Die neue weiße Sorte Souvignier Gris hatte im vergangenen Jahr mit einem Plus von 208 Hektar den höchsten Flächenzuwachs von allen Rebsorten. Mit rund 600 Hektar ist sie Deutschlands wichtigste PIWI-Sorte gefolgt von Cabernet Blanc mit 335 ha.

Bei den konventionellen Rebsorten konnten zudem die weißen Burgundersorten Chardonnay (+138 ha), Weißburgunder (+44 ha) und Grauburgunder (+32 ha) zulegen sowie Sauvignon Blanc (+52 ha).

Im insgesamt rückläufigen Rotweinsegment sind die Anbauflächen der internationalen Rebsorten Merlot (+30 ha) und Cabernet Sauvignon (+14 ha) ebenso gegen den Trend gewachsen, wie die der neuen, robusten Rotweinsorten Pinotin (+10 ha) und Cabernet Cortis (+9 ha).

„Die Zuwächse bei den neuen robusten Rebsorten sowie bei den südländischen Sorten im Rotweinbereich zeigen, dass sich die deutschen Winzerinnen und Winzer zunehmend auf die Herausforderungen des Klimawandels einstellen“, kommentierte DWI-Geschäftsführerin Monika Reule.

Weißweinsorten stabil, Rotwein- und Gesamtrebfläche leicht rückläufig

Der Anbau der roten Rebsorten ist dem rückläufigen Rotweinkonsum folgend im vergangenen Jahr erneut um 438 Hektar auf 31.872 Hektar zurückgegangen. Damit waren noch 30,9 Prozent der deutschen Weinberge mit Rotweinsorten bestockt.

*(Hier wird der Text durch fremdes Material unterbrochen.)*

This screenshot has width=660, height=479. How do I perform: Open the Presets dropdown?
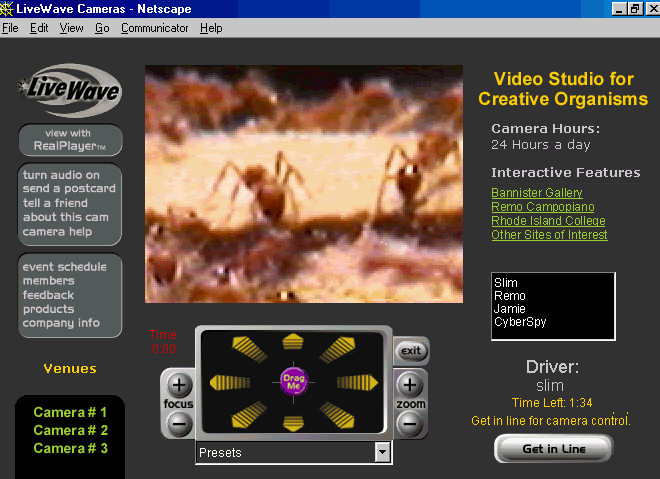tap(381, 453)
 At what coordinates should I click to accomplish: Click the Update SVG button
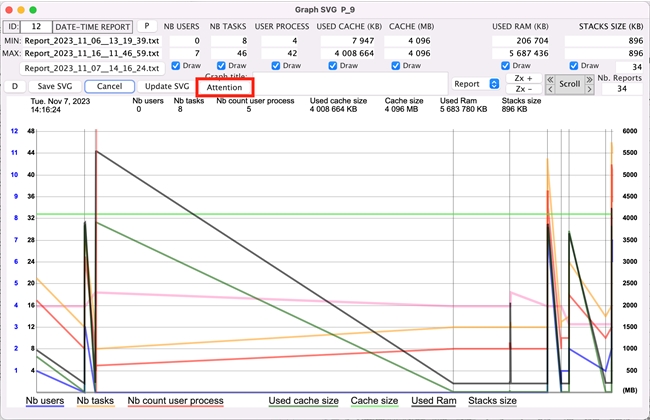[x=160, y=86]
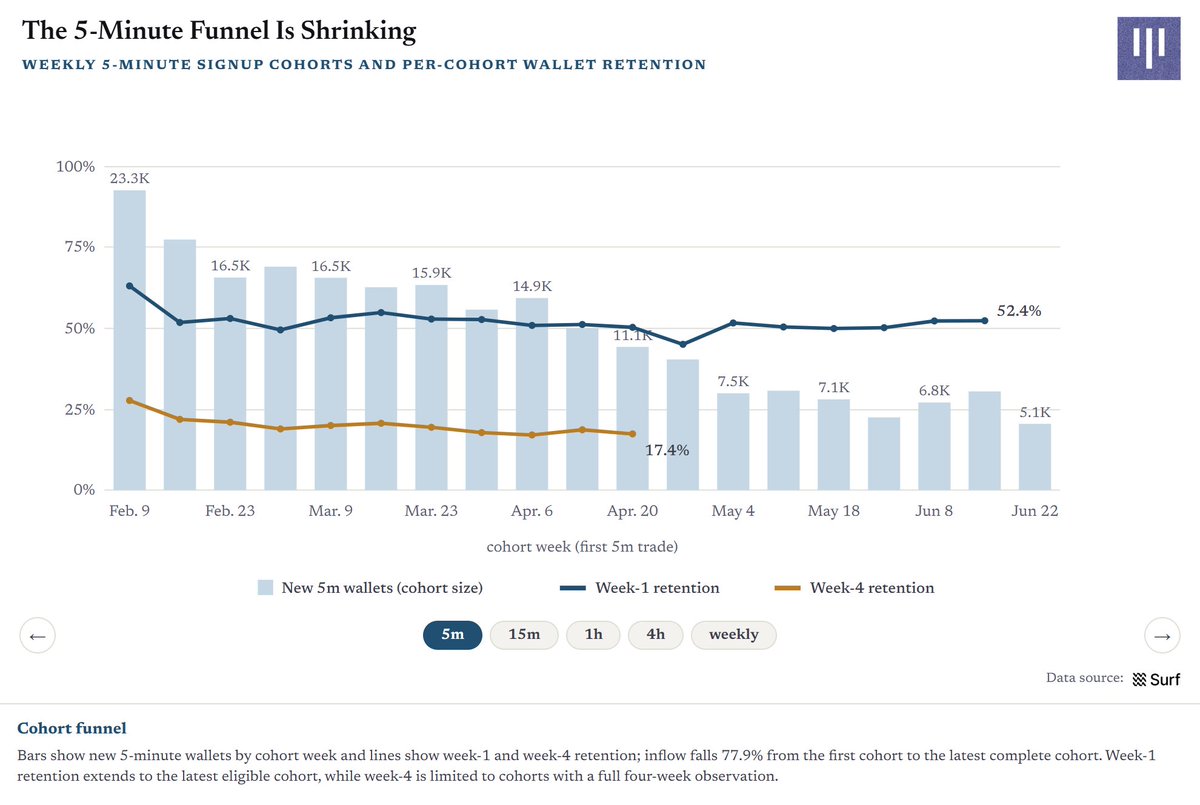This screenshot has width=1200, height=805.
Task: Click the Surf logo icon
Action: click(x=1139, y=680)
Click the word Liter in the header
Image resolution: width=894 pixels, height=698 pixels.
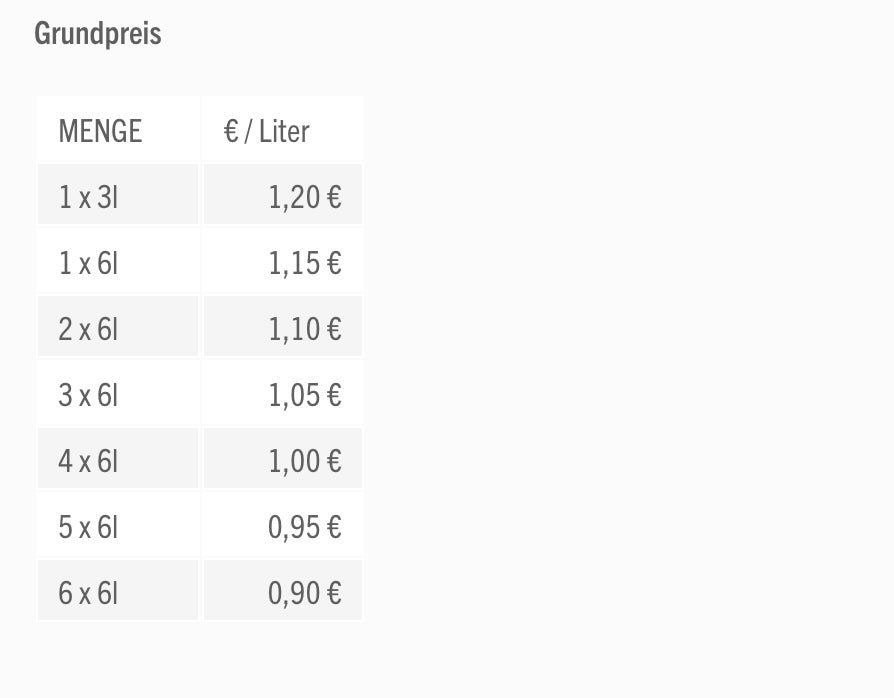click(x=284, y=131)
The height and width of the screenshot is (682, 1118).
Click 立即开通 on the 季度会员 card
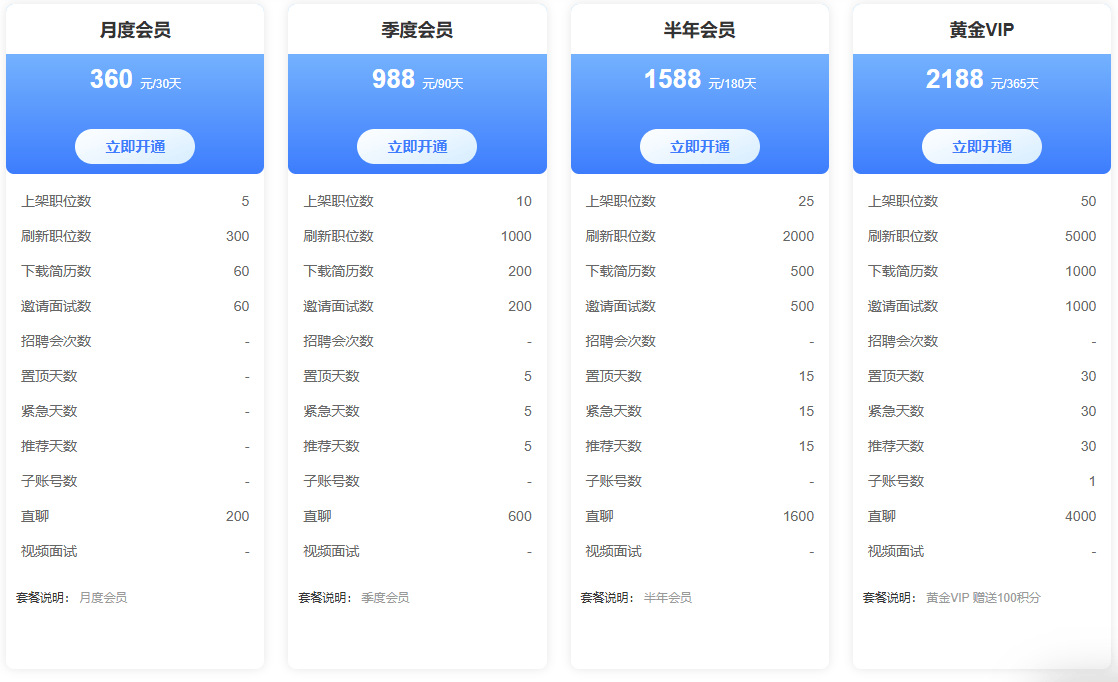[x=417, y=146]
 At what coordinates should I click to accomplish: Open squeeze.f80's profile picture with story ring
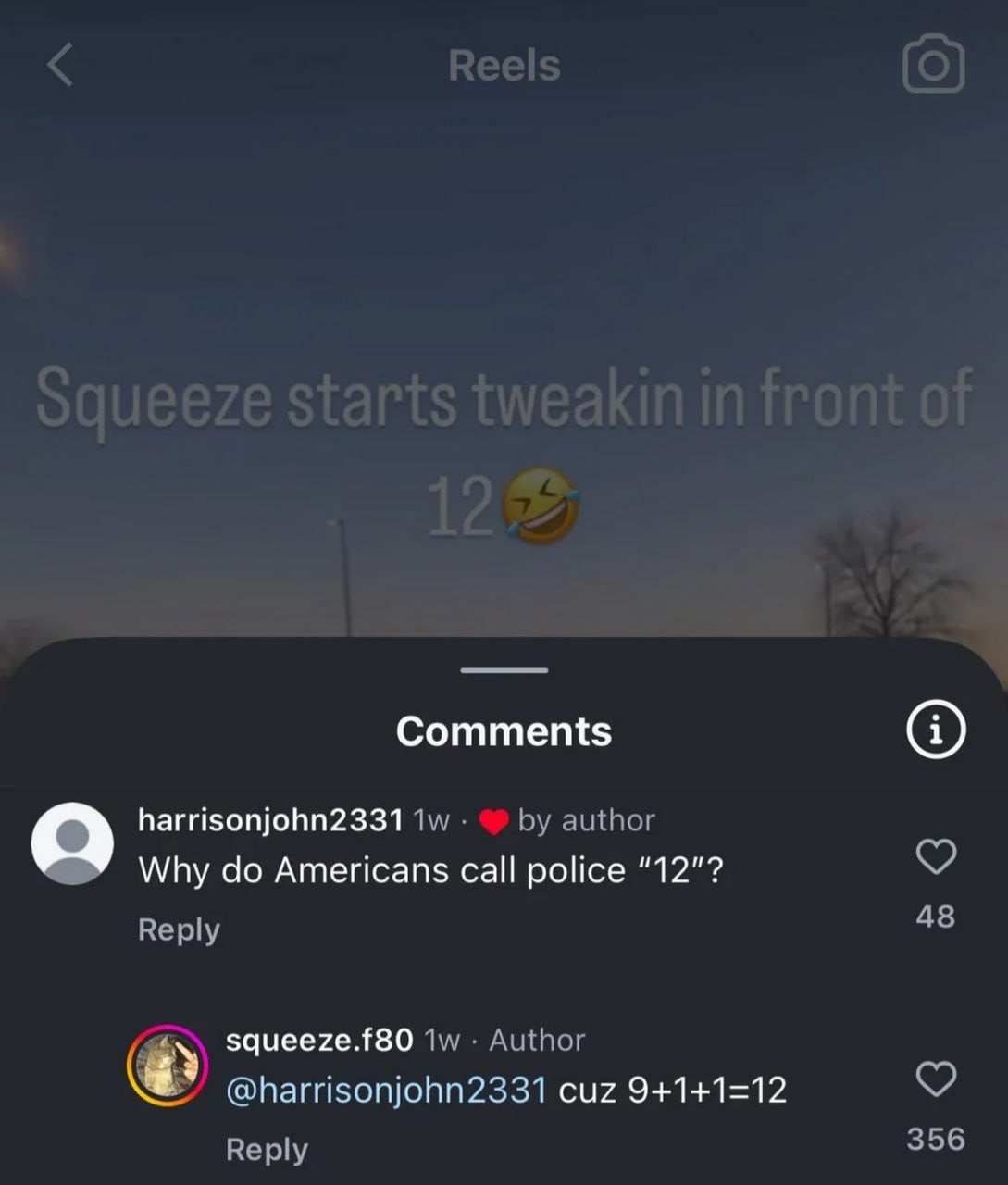pos(167,1066)
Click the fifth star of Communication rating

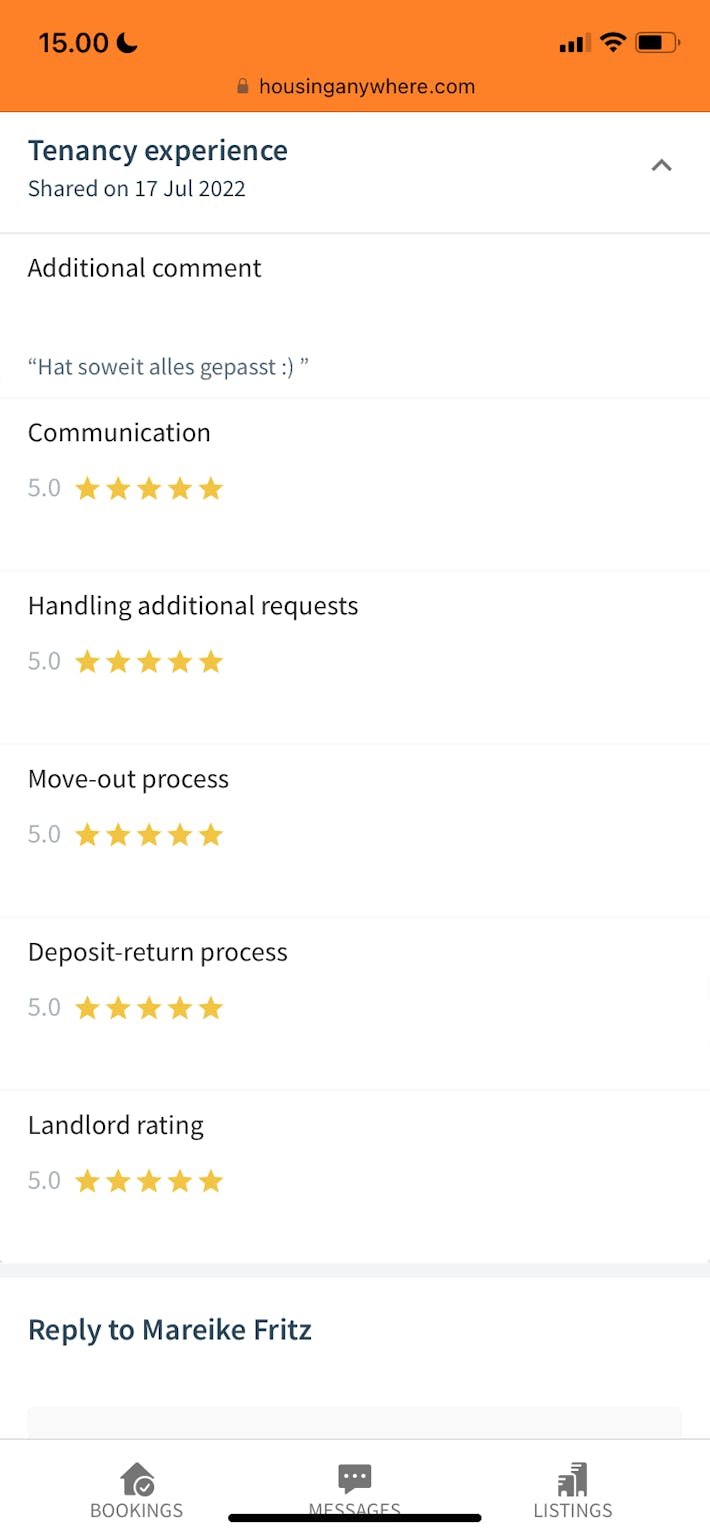point(210,489)
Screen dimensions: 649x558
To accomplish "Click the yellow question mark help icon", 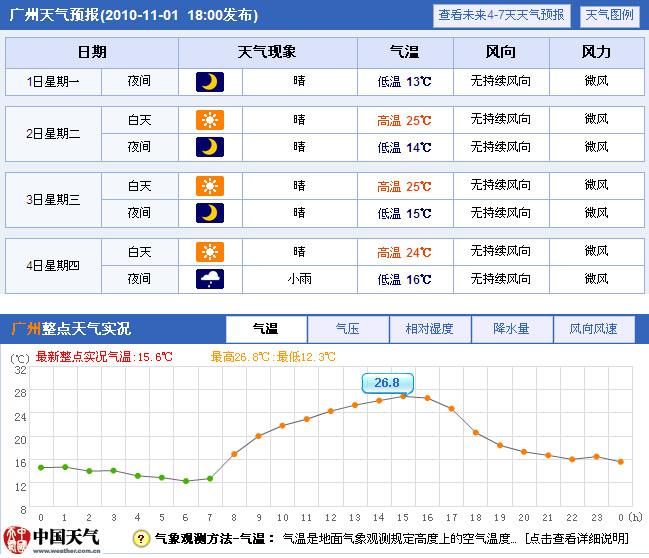I will [142, 539].
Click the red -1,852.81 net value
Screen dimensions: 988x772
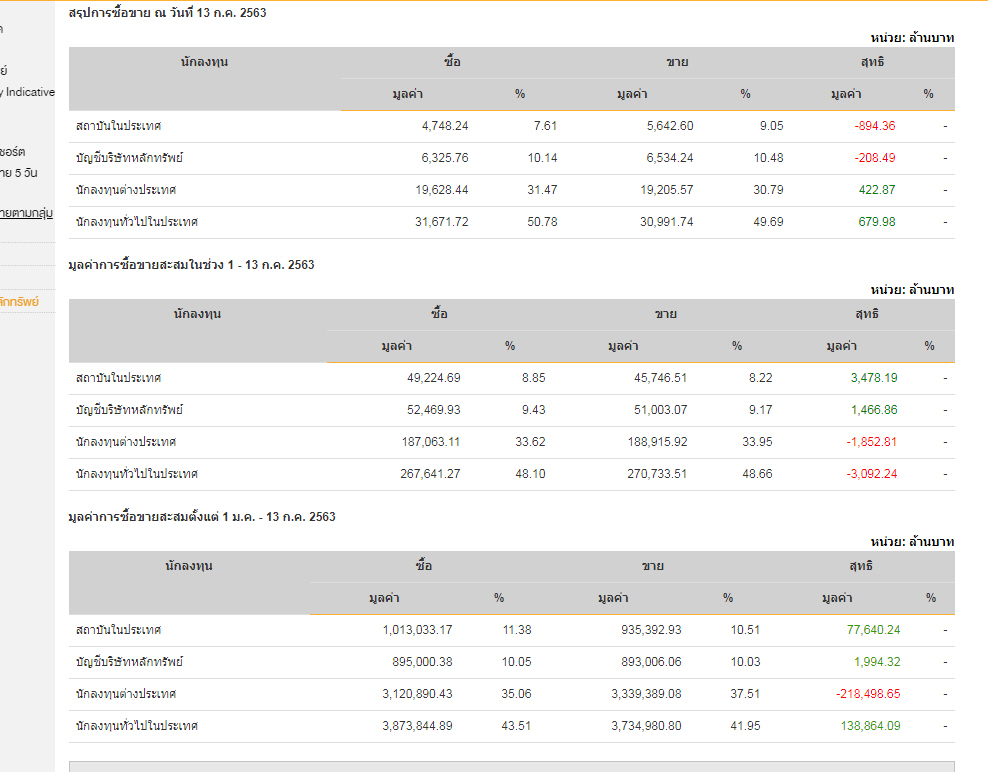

Die bundesweite Gesamtrebfläche hat 2024 um 392 Hektar bzw. 0,4 Prozent auf 103.295 Hektar abgenommen. Dies ist nach DWI-Angaben der erste Flächenrückgang seit der Genehmigung von Neuanpflanzungen im Jahr 2016.

Rheinhessen wächst gegen den Trend

Der Rückgang der gesamtdeutschen Weinbergsfläche ist insbesondere auf Flächenverluste in Höhe von 225 Hektar in Baden und 213 Hektar in Württemberg zurückzuführen. In Württemberg wurden ausschließlich weniger rote Rebsorten angebaut, davon vor allem weniger Trollinger. Nennenswerte Flächenrückgänge hatte zudem die Mosel (-95 ha) und Franken (-45 ha). Deutschlands größtes Anbaugebiet Rheinhessen ist im vergangenen Jahr gegen den Trend um 171 Hektar auf 27.671 Hektar angewachsen.

Mehr Reben im ökologischen Anbau 2023

Die ökologisch bewirtschaftete Rebfläche belief sich 2023 auf 15.300 Hektar. Gegenüber dem Vorjahr 2022 wurden damit hierzulande 1.500 Hektar Weinberge mehr nach zertifiziert ökologischen Richtlinien angebaut, was einem Plus von elf Prozent entspricht. Dies geht aus einer Erhebung der Agrarmarkt Informations-Gesellschaft (AMI) hervor. An der deutschen Gesamtrebfläche hatte der Ökoweinbau 2023 einen Anteil von rund 15 Prozent.